Abu Dhabi, UAESunday 23 February 2020

UAE police bust 'call centre' of phone scammers with 29 arrested

The men called customers claiming to be calling from their bank

Some of the 29 men arrested in raids across the country. Courtesy: Abu Dhabi Police
Some of the 29 men arrested in raids across the country. Courtesy: Abu Dhabi Police

A phone scam gang that posed as bank call centre staff were arrested by police in raids across two emirates.

Twenty nine suspects were caught in Dubai and Ajman and Abu Dhabi Police were also involved, officers said on Saturday.

The men phoned bank customers and claimed their accounts or cards had been frozen.
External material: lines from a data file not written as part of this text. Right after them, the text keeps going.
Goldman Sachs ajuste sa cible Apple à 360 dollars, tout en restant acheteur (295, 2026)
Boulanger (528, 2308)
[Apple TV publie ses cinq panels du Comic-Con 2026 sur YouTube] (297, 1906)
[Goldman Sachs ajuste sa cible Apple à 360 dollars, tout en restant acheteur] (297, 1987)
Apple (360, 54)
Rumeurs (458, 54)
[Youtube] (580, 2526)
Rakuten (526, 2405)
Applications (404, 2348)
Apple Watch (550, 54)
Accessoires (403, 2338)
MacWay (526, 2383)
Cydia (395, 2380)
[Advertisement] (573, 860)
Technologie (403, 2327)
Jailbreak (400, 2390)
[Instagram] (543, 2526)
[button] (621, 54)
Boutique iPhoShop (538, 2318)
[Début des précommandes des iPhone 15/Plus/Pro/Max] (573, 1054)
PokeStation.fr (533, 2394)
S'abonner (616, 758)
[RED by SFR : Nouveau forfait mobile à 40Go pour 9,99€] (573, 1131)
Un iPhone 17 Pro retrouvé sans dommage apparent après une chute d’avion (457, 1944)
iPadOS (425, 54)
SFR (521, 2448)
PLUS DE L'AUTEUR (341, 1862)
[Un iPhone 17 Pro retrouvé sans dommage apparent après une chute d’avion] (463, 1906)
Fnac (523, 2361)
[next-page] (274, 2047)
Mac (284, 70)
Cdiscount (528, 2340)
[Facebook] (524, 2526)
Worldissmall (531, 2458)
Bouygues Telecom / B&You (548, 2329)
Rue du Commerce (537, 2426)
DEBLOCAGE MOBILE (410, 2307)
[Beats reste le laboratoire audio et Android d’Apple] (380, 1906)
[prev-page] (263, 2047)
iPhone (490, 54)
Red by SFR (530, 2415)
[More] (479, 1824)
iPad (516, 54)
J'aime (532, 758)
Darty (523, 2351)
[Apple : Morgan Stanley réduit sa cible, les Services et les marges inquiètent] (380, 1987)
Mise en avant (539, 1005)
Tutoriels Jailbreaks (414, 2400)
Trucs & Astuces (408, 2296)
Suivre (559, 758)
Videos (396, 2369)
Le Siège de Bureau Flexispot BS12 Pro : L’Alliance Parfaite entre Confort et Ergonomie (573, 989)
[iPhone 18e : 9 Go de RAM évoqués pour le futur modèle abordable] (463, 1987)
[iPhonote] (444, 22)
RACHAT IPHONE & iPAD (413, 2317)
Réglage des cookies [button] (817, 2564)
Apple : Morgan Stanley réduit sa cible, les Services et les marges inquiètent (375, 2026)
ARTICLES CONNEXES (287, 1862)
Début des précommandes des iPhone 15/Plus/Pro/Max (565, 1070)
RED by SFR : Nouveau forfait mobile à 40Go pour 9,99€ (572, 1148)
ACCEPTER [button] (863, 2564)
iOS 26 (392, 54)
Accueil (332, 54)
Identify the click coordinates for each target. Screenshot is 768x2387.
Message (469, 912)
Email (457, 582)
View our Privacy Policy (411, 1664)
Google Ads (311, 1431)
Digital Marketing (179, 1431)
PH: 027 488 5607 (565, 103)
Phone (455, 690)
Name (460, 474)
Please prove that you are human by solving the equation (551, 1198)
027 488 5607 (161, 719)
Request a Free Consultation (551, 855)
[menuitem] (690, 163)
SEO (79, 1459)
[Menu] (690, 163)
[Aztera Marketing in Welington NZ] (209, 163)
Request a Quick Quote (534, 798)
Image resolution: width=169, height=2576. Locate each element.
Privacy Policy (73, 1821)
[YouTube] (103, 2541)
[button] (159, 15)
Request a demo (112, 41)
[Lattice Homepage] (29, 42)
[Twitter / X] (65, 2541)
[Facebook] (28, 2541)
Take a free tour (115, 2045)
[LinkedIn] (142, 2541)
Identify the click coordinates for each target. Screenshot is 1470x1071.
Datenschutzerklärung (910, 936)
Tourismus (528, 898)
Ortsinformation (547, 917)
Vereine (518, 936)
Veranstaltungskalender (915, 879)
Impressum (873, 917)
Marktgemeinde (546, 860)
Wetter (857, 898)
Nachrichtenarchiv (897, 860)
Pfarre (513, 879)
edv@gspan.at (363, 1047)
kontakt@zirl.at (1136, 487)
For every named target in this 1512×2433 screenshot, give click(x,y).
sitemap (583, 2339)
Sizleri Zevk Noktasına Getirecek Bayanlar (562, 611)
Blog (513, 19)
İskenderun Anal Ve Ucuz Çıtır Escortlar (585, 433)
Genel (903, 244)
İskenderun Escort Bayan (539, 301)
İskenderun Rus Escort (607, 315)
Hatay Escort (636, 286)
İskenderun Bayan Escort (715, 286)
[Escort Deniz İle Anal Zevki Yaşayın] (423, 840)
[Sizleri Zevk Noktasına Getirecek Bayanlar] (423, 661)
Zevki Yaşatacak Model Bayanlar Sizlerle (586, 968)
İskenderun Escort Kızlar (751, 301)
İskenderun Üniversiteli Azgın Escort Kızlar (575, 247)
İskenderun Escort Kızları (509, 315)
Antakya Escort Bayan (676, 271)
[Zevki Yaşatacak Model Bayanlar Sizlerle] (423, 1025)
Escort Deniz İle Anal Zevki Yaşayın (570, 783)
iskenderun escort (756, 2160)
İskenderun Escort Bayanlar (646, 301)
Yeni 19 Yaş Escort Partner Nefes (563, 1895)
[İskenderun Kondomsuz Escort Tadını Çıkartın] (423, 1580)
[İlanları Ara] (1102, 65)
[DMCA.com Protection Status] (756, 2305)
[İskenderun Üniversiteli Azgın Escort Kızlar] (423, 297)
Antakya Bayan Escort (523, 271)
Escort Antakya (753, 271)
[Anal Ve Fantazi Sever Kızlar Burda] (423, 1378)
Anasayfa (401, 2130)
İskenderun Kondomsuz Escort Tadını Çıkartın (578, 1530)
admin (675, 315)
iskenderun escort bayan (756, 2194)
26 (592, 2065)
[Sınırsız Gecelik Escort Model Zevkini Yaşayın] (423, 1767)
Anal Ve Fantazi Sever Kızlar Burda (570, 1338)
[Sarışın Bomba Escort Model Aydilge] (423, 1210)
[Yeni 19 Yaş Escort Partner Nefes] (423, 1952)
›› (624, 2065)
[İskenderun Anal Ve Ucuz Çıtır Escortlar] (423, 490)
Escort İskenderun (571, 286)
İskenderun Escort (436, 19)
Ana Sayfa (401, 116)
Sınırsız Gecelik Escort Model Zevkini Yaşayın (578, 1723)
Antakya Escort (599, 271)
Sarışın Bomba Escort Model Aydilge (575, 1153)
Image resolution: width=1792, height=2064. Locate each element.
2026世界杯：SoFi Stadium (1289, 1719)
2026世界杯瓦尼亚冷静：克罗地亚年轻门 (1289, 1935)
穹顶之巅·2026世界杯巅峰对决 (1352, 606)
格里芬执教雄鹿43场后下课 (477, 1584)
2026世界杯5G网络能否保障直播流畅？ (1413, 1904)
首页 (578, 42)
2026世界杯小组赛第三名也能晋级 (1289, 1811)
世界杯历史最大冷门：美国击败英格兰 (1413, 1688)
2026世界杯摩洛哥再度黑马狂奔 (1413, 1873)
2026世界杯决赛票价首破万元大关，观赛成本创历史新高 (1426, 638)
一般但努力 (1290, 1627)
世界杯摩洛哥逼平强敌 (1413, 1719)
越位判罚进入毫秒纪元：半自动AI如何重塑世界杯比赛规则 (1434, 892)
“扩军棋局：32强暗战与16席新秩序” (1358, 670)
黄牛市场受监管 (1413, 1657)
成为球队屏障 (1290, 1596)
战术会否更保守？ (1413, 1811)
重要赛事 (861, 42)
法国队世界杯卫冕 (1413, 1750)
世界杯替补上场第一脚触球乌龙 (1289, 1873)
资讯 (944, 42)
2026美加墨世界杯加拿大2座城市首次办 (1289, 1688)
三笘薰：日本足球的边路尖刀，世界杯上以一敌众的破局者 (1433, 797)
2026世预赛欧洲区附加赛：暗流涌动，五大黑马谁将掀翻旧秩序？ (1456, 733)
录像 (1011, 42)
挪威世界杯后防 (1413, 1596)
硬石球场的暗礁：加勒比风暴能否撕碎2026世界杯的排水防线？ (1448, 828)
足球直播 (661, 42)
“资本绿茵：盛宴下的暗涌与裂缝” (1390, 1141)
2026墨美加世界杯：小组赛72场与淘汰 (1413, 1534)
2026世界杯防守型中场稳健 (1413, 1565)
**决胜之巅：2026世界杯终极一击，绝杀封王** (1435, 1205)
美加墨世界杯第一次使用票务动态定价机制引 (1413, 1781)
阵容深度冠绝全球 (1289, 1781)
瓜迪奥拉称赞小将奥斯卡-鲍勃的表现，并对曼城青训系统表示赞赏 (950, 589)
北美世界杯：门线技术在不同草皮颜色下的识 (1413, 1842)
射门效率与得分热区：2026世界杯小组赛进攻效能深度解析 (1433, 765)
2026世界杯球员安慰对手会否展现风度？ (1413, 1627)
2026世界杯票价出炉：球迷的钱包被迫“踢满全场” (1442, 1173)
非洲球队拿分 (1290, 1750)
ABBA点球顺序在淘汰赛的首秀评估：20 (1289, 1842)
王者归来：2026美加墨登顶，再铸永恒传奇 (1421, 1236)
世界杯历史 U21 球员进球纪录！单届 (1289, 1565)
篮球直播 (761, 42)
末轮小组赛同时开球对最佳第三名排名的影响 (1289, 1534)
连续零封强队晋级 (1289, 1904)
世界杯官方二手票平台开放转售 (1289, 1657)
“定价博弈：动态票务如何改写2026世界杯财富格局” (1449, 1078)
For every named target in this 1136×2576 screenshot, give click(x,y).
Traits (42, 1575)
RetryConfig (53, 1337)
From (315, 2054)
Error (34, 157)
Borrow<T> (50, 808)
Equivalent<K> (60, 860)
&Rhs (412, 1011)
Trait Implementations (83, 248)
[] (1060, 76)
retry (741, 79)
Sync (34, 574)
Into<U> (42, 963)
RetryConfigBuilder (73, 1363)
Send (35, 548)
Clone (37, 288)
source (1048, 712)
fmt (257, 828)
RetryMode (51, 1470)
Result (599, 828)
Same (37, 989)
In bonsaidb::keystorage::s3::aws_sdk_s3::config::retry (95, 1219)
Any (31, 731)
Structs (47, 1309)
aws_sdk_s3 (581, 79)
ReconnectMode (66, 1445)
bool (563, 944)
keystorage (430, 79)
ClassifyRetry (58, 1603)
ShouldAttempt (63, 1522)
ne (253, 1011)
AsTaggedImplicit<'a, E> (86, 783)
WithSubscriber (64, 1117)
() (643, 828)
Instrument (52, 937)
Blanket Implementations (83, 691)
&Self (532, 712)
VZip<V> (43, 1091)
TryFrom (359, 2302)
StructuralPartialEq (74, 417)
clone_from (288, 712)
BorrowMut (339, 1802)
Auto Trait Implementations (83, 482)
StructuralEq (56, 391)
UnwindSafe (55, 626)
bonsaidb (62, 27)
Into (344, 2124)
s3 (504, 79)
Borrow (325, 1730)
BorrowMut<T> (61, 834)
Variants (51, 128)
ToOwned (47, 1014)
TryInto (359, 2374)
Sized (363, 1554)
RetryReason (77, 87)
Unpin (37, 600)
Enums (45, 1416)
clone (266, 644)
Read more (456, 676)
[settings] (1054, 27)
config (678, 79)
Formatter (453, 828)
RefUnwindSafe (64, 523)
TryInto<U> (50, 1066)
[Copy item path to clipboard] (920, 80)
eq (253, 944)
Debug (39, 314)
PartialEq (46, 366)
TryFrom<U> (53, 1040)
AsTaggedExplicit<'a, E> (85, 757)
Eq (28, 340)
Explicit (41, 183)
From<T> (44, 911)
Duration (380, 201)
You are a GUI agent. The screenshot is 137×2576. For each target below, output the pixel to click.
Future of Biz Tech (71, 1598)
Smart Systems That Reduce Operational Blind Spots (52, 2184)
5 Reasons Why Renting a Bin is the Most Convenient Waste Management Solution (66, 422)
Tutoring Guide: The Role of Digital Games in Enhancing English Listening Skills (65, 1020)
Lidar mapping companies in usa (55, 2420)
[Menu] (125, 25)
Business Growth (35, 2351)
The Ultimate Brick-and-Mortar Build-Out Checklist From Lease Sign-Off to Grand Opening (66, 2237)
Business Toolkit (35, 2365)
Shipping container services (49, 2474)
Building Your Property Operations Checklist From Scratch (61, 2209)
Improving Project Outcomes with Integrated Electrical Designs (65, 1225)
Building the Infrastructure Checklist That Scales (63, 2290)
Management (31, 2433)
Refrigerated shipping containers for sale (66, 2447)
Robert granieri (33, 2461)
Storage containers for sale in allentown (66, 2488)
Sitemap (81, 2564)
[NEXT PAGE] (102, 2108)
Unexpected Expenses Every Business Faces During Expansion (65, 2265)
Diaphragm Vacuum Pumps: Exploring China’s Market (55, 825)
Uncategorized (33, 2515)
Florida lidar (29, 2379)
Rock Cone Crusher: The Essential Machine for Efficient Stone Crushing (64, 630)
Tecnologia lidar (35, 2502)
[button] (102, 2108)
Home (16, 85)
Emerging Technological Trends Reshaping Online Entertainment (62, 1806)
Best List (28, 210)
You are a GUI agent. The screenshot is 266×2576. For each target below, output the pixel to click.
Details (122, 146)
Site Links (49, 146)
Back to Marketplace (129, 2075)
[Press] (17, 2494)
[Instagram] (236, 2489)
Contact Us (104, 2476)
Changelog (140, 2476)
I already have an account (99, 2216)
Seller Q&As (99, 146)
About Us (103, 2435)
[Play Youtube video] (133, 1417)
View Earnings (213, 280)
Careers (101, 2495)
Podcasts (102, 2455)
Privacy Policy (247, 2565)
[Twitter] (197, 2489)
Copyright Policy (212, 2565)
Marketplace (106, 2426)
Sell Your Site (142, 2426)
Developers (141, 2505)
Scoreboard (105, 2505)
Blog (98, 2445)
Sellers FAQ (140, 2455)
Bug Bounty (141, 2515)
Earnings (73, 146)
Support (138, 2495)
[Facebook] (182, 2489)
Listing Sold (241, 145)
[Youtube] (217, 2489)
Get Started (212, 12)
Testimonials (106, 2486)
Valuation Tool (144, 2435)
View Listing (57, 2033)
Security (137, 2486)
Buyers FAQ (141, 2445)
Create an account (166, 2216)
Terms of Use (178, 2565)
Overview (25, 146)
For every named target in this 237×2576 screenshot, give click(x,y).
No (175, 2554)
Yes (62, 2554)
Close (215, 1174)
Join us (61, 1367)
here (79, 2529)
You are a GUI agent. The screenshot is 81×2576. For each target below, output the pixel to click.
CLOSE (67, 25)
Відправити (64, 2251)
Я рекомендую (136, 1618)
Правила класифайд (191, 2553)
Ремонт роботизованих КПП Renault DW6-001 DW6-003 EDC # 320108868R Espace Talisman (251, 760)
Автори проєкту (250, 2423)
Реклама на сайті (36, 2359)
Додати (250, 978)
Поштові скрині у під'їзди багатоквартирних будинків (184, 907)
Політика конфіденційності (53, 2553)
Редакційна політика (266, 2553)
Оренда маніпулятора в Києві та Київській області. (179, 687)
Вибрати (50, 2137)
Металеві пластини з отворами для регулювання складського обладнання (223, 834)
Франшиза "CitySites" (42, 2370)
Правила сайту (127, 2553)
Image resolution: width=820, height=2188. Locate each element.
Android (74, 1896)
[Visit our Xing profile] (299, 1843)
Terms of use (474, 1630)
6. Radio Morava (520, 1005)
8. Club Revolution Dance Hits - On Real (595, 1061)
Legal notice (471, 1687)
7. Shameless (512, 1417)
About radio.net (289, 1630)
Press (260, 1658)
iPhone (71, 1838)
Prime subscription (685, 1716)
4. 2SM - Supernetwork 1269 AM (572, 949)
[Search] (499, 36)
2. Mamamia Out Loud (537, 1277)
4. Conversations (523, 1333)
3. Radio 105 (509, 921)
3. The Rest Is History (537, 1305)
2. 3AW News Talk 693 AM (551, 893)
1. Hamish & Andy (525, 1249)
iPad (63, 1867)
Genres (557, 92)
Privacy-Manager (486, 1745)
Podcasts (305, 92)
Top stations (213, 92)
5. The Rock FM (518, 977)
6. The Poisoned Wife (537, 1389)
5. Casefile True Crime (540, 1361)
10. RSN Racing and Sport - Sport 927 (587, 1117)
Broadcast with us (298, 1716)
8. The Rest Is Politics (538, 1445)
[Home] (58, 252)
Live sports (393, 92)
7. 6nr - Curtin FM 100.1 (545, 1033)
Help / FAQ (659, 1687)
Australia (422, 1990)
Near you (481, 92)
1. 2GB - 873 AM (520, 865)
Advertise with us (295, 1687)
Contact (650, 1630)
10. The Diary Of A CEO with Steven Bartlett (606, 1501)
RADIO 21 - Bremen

They asked the victims to read out personal information that would allow them to login to accounts online - in an apparently obvious plot that has still caught many people out to date.

Arrests were made in various residences that were used as criminal "call centres to con their victims," said Brig Gen Imran Al Mazroui, head of criminal investigations at Abu Dhabi Police.

"Three groups consisting of 25 members were arrested in Ajman, while four members of one group were arrested in Dubai."

Victims found their accounts had been emptied or transactions made on cards.

Police did not state how the gang acquired their phone numbers or how many victims there were.

Brig Al Mazroui reiterated frequent warnings that genuine bank staff would never ask for passwords, pin numbers or the answers to secret questions.

He urged members of the community to report fraudulent attempts to the Aman free number - 800 2626.

In August, 25 men were arrested in Sharjah and Ajman in a similar scam involving blocked cards.

Phone scamming and related cyber crime has been on the rise in recent years.

UAE residents frequently report being targeted by suspected criminals claiming to be from the country's largest bank and the upcoming Expo 2020 among many others.

Phishing emails, smishing texts and vishing - a combination of voice calls and sending messages - are commonly used. A single click from a victim can be enough to allow the person behind the scam to access a phone or laptop and potentially then into bank accounts and emails.